# EXTRACTED ENTRIES:

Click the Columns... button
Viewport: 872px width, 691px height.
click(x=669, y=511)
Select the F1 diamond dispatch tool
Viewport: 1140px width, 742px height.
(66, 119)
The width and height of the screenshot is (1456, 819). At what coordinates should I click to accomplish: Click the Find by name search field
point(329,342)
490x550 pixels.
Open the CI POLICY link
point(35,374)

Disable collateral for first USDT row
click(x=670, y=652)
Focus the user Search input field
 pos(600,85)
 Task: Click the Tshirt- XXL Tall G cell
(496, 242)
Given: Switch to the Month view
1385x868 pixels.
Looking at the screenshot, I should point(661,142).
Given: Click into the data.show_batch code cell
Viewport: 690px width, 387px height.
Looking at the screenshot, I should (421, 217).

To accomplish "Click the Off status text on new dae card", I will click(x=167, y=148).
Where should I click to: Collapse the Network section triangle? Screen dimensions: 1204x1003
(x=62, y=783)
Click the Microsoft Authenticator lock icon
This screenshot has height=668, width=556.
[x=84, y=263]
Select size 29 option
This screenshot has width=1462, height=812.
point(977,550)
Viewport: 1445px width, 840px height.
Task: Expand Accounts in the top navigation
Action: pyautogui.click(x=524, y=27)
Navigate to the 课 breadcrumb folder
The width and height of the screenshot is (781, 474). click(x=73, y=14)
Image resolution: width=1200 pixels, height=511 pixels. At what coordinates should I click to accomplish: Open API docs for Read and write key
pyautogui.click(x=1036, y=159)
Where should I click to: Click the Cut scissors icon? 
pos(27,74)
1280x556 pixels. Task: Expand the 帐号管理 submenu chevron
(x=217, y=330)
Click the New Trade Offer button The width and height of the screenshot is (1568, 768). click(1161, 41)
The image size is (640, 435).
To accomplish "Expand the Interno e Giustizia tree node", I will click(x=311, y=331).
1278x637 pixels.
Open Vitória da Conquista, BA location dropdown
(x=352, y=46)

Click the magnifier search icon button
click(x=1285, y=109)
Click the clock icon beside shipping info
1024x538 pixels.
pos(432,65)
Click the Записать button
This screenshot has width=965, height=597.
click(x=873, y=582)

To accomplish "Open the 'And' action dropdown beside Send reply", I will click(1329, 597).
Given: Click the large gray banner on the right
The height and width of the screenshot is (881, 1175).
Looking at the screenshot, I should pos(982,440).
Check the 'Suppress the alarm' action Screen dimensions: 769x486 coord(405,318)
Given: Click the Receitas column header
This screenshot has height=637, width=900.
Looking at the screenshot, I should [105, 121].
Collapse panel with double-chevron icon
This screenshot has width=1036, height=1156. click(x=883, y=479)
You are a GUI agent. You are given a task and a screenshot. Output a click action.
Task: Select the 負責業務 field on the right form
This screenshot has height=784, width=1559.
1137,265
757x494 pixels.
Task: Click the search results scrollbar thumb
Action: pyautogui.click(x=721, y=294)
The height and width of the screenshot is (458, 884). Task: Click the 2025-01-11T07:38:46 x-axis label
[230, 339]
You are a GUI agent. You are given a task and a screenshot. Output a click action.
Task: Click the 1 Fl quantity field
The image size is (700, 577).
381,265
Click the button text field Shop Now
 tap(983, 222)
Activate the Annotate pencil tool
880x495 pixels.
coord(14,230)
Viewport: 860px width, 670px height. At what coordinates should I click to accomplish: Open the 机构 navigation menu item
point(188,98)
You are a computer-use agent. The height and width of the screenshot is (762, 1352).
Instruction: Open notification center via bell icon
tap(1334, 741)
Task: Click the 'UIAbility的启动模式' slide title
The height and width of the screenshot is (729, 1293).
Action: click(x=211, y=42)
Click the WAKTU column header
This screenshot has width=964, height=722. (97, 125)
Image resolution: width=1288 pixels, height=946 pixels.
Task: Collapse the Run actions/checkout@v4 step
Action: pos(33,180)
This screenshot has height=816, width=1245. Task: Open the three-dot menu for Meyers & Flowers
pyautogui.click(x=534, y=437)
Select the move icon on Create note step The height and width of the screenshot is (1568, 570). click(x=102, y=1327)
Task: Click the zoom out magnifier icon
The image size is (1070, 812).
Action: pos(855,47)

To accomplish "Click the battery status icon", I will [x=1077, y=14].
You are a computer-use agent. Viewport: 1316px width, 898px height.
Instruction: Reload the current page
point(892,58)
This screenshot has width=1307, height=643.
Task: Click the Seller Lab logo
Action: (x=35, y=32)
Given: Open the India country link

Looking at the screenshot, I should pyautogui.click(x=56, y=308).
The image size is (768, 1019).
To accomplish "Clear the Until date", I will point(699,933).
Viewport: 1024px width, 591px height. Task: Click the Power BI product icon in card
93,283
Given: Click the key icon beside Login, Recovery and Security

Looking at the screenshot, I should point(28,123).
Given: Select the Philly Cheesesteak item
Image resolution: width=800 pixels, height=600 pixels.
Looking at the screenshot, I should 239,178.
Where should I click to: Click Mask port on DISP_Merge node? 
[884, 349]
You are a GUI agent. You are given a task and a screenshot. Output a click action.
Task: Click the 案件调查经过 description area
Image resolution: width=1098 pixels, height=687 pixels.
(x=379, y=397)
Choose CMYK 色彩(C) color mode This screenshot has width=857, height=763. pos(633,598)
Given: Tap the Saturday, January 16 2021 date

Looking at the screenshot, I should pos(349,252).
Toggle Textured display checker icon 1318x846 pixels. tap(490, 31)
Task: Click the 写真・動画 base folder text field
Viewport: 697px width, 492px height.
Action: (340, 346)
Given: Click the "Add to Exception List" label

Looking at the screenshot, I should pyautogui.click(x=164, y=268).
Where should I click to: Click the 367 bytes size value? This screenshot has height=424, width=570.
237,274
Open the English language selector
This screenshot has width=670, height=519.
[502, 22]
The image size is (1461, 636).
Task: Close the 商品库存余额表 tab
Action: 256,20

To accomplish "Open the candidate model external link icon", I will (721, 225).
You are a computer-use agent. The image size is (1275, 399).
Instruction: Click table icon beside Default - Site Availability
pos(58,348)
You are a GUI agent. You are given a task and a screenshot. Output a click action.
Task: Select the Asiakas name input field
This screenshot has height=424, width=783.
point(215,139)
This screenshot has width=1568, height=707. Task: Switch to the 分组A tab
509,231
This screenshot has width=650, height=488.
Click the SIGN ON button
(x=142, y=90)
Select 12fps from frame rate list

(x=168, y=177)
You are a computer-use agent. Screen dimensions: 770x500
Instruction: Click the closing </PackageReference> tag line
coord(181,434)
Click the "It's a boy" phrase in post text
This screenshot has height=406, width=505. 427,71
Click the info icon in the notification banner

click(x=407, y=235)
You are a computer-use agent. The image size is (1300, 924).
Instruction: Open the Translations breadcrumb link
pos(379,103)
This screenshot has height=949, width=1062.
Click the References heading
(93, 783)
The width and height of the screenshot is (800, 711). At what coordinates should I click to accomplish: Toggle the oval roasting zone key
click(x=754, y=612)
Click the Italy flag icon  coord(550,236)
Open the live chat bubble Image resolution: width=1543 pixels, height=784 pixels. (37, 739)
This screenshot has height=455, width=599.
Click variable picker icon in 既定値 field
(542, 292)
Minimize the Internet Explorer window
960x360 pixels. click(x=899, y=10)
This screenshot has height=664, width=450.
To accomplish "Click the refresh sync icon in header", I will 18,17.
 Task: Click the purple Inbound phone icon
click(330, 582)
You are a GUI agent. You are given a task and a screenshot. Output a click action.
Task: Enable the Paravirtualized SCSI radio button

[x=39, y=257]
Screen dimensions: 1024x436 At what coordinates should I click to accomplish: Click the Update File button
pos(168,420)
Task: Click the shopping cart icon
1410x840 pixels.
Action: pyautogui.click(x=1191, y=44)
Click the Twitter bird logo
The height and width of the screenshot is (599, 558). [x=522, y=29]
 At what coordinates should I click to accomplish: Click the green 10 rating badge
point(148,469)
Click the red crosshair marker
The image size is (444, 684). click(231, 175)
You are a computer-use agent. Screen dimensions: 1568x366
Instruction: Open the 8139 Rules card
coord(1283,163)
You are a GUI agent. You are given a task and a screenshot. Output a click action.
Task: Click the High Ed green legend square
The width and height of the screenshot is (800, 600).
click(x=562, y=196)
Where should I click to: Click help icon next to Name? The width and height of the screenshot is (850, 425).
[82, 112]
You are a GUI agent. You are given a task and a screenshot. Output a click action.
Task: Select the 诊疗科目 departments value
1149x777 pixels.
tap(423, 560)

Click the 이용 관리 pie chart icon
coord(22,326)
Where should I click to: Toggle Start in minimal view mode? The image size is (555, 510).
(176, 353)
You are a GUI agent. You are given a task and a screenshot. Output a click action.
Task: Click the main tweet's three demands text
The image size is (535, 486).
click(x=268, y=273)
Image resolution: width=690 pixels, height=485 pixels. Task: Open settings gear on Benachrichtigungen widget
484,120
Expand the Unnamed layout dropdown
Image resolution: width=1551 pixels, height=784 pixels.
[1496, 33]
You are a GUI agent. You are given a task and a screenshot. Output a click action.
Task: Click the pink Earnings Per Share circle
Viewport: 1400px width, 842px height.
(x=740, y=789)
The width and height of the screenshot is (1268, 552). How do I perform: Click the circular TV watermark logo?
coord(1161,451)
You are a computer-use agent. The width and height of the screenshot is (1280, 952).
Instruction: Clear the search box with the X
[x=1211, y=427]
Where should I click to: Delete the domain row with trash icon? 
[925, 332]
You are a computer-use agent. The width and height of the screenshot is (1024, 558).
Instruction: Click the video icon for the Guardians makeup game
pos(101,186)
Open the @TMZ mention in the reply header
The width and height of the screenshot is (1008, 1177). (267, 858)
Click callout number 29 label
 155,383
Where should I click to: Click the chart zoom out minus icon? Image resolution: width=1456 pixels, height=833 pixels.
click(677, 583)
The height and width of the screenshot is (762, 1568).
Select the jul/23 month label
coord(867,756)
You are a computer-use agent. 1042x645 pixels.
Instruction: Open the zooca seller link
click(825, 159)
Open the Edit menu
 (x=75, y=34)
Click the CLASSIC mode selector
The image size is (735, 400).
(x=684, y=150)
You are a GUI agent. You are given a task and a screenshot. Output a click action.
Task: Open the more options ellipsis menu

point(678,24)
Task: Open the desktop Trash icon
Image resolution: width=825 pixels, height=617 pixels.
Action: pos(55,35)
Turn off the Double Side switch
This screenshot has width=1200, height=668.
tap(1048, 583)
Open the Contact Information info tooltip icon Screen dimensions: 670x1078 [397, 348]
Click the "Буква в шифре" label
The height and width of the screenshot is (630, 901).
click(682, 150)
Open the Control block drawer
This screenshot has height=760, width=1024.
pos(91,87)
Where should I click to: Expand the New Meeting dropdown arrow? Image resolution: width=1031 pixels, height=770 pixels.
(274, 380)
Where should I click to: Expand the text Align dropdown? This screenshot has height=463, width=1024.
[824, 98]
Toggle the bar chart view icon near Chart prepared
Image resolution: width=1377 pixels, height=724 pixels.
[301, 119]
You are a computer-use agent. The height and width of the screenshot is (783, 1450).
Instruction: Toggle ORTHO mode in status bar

# TO DO:
Return each line of the listing that holds the word "will".

# REPLY TO THE TASK:
To accomplish "Click the Off status text on new dae card", I will click(x=167, y=148).
To accomplish "Expand the Interno e Giustizia tree node", I will click(x=311, y=331).
To accomplish "Open the 'And' action dropdown beside Send reply", I will click(1329, 597).
To accomplish "Click the battery status icon", I will [x=1077, y=14].
To accomplish "Clear the Until date", I will point(699,933).
To accomplish "Open the candidate model external link icon", I will (721, 225).
To accomplish "Click the refresh sync icon in header", I will 18,17.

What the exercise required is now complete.